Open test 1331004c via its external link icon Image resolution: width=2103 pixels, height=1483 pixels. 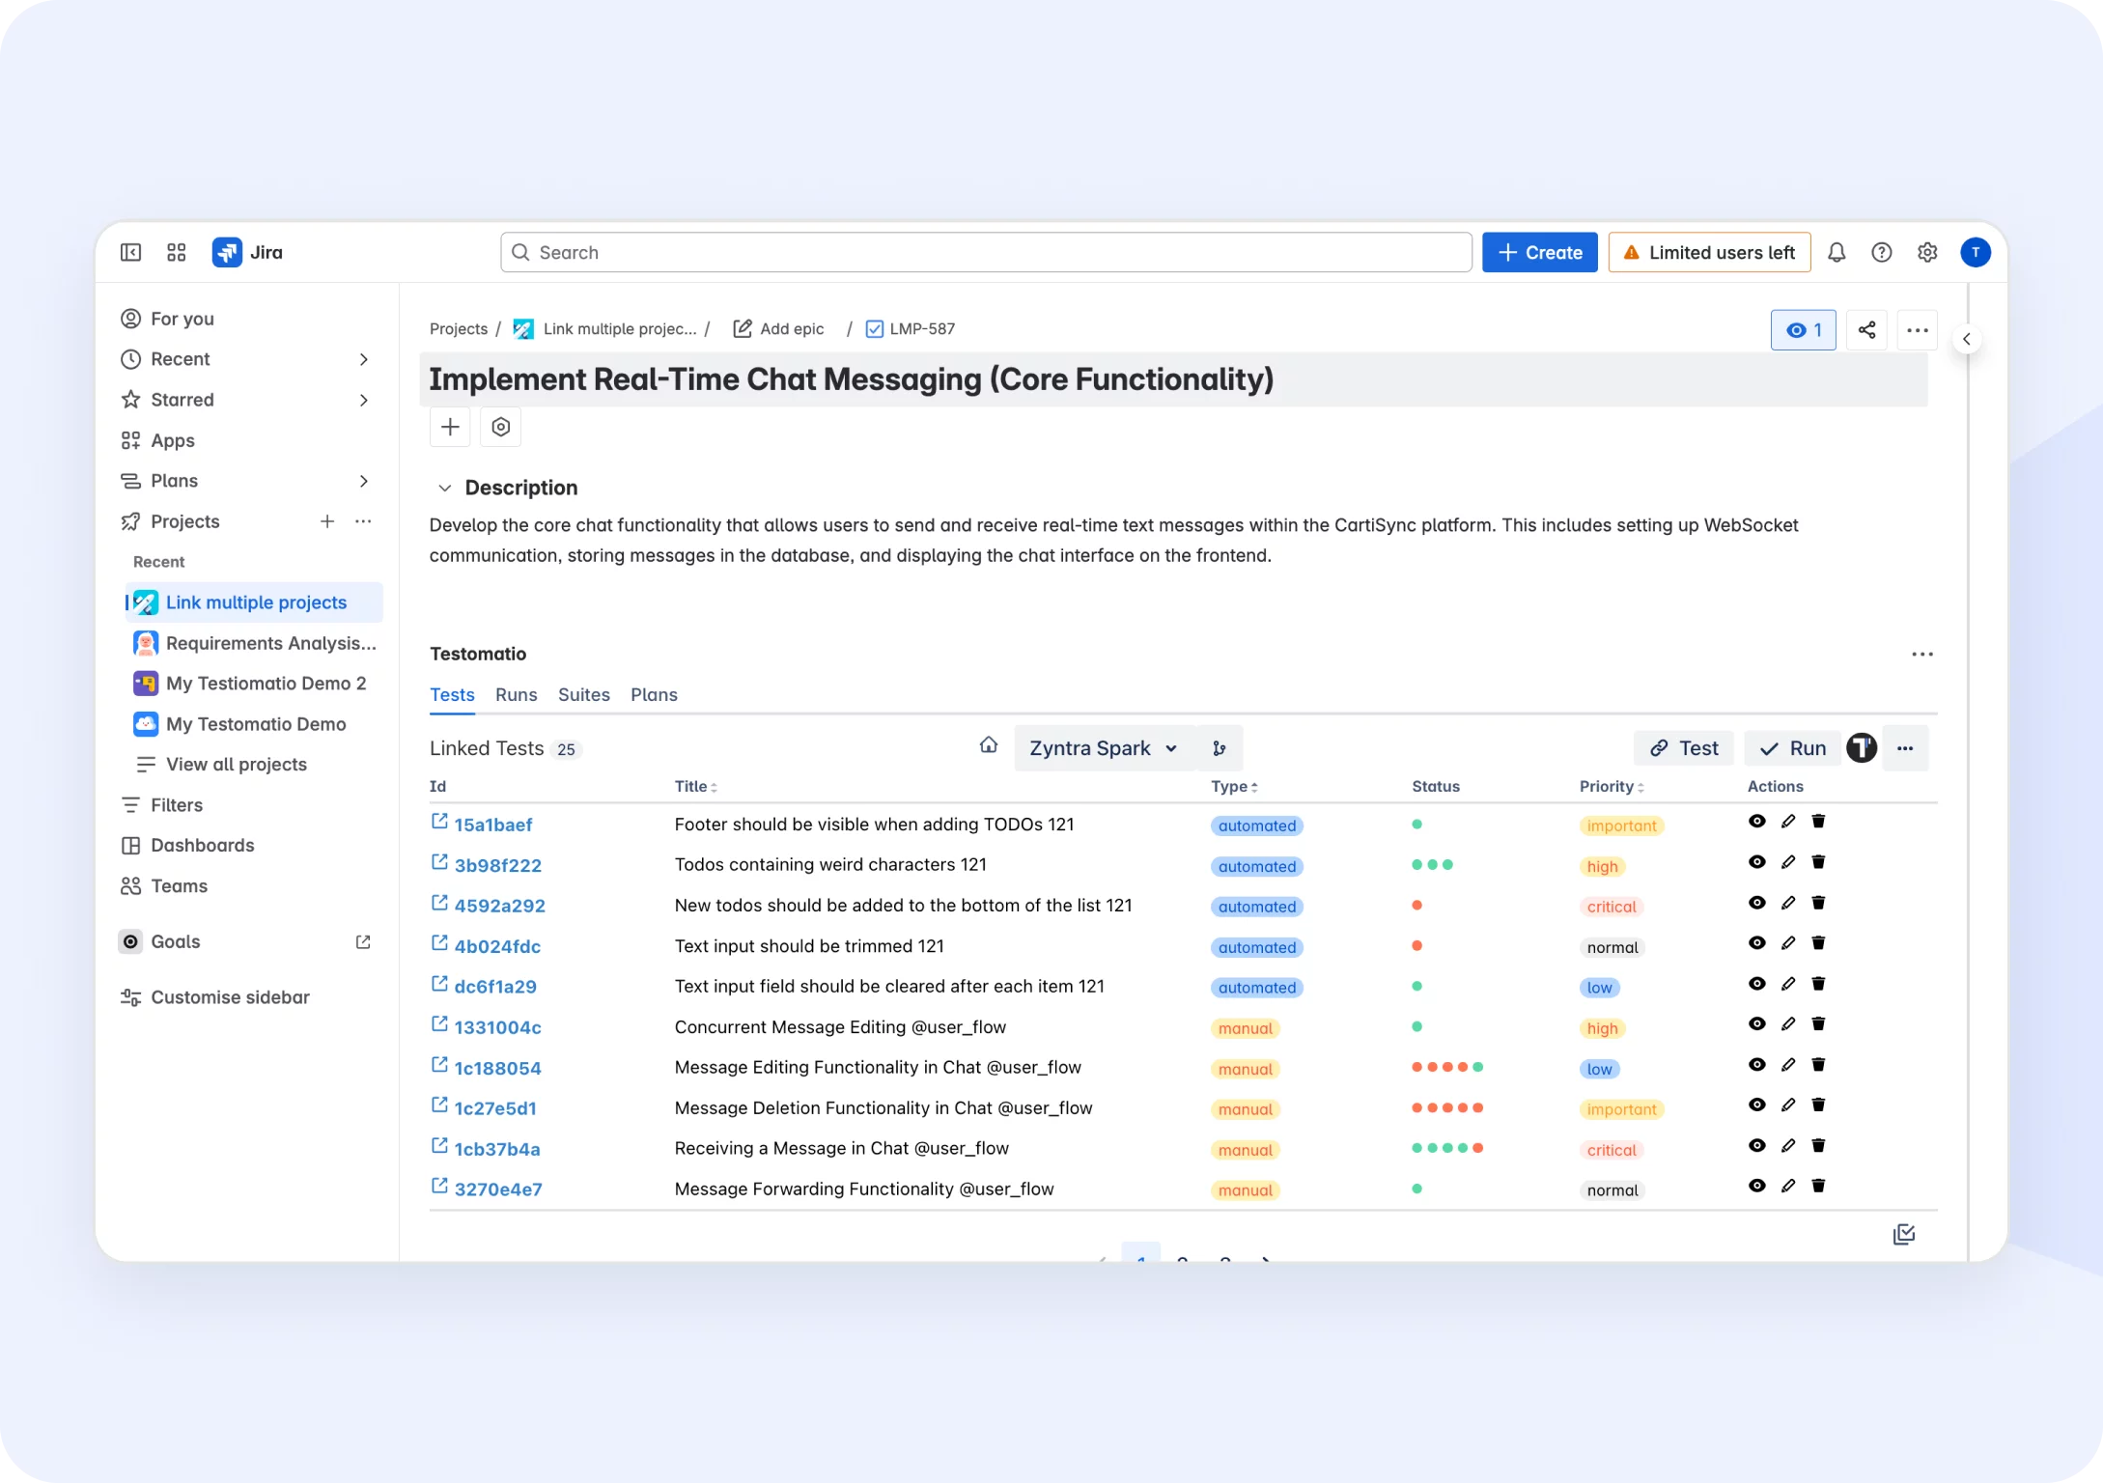click(439, 1024)
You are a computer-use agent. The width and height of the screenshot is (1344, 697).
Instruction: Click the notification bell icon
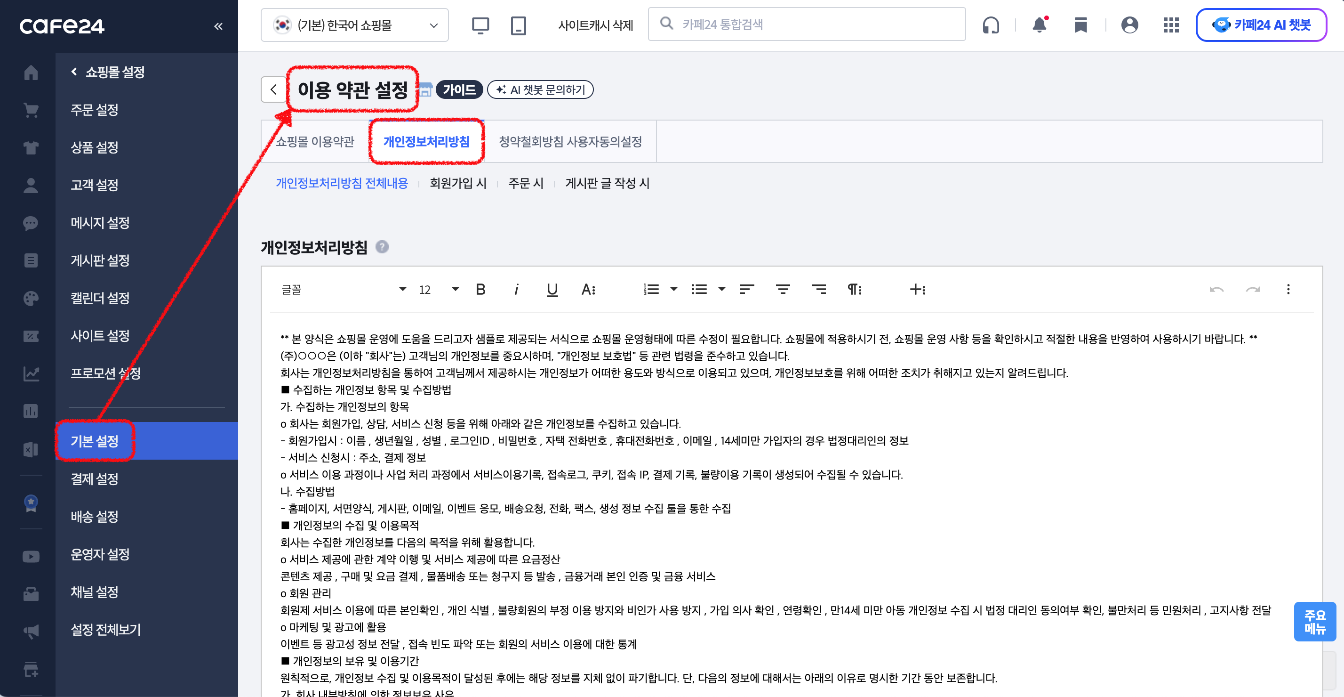coord(1039,25)
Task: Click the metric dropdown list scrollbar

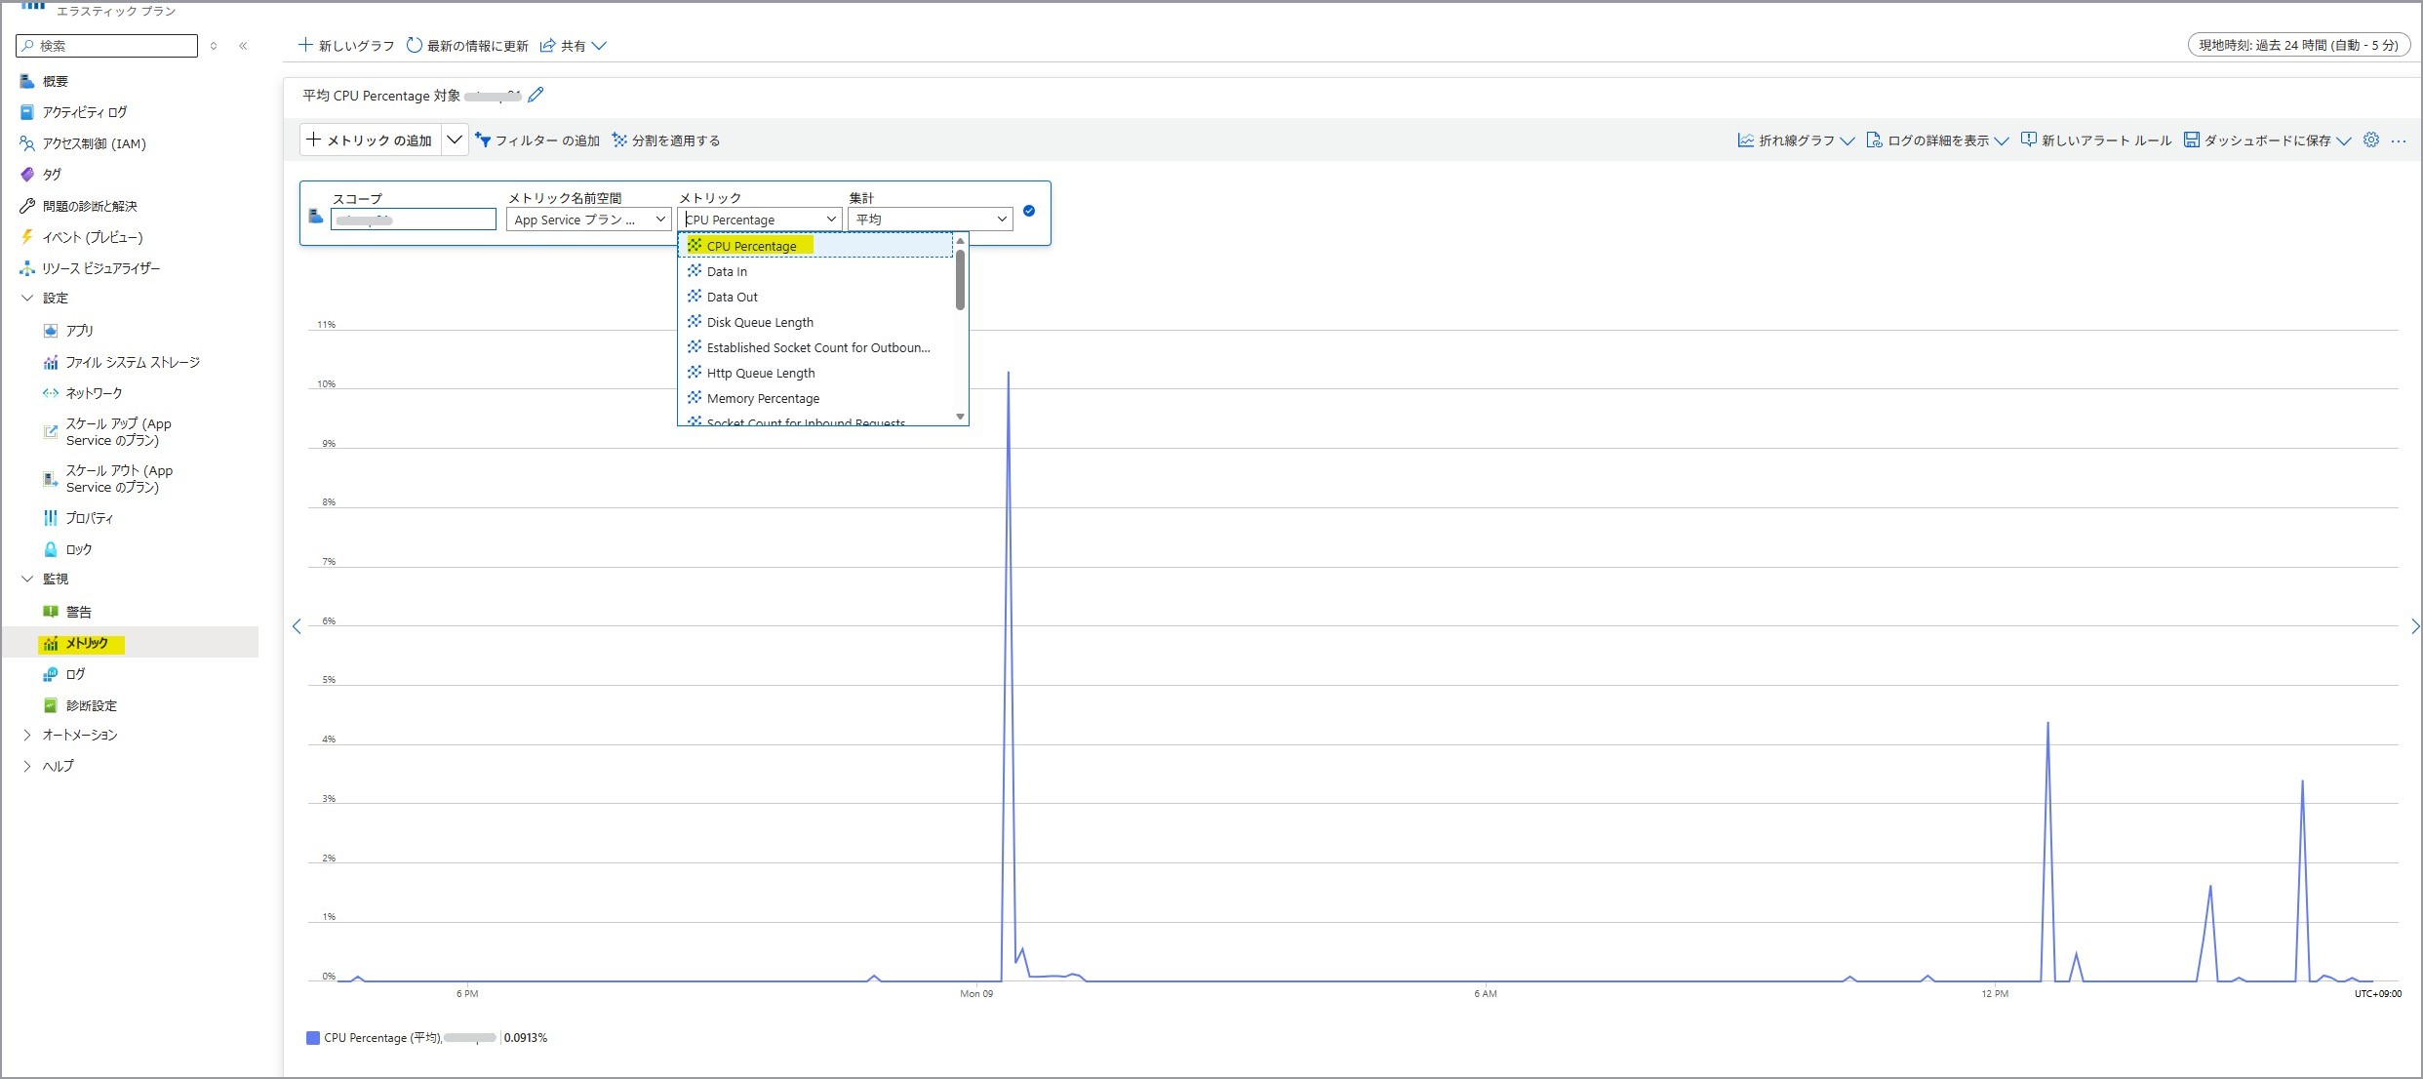Action: [960, 282]
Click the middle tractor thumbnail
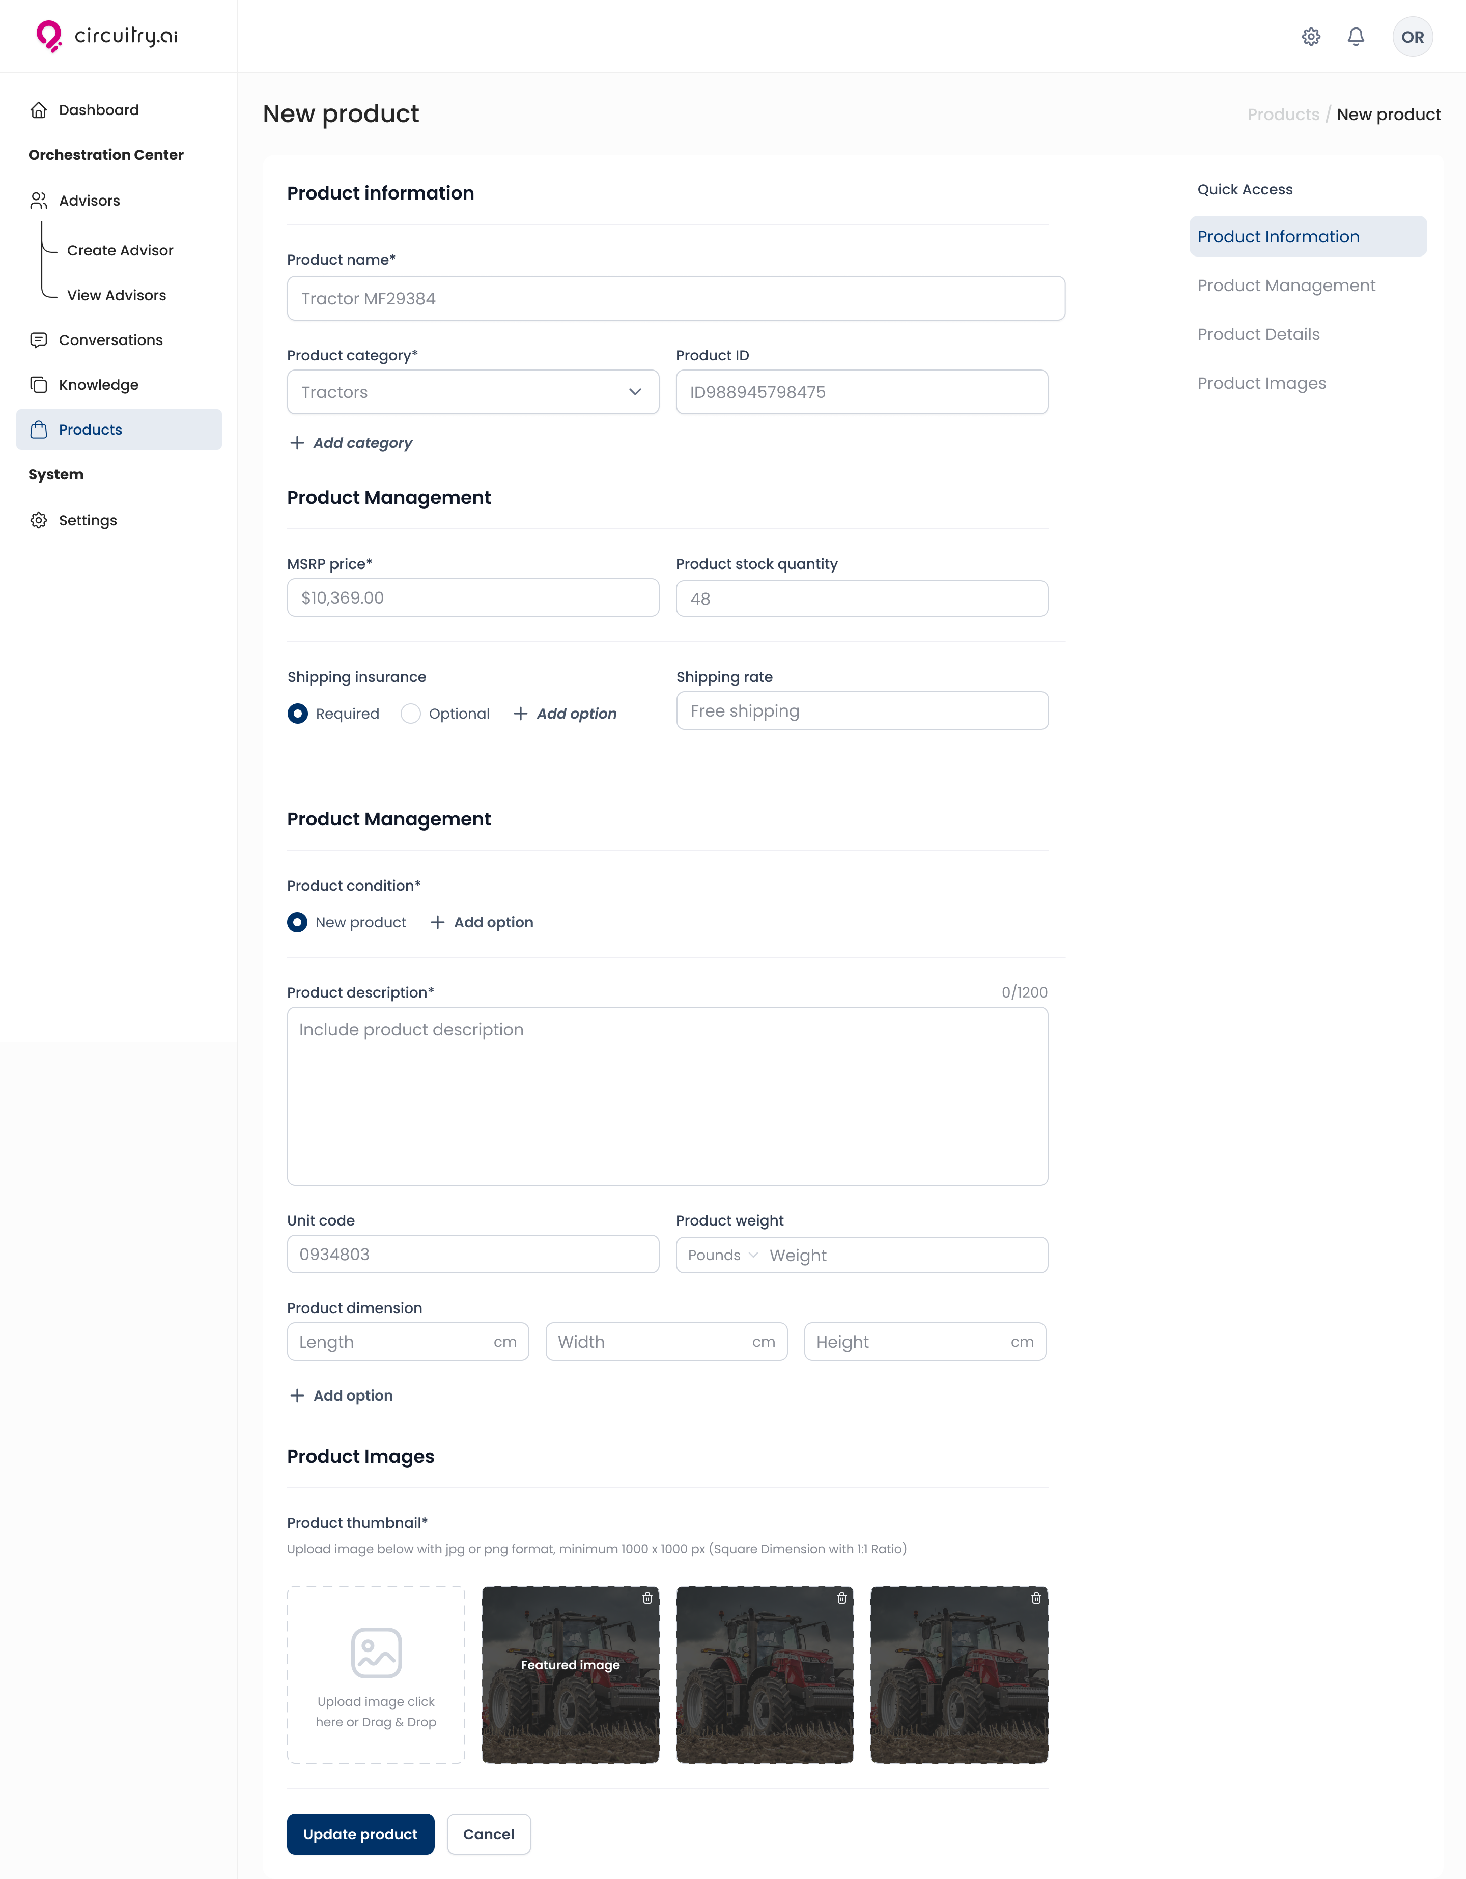The width and height of the screenshot is (1466, 1879). (764, 1674)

* What you should do *
Only the lines from the one containing "Task: Click the" through the last line of the entries belong in the answer, given again exactly. Images stay out.

* Problem solution *
Task: Click the metric dropdown list scrollbar

Action: [960, 282]
Click the middle tractor thumbnail
The width and height of the screenshot is (1466, 1879). (764, 1674)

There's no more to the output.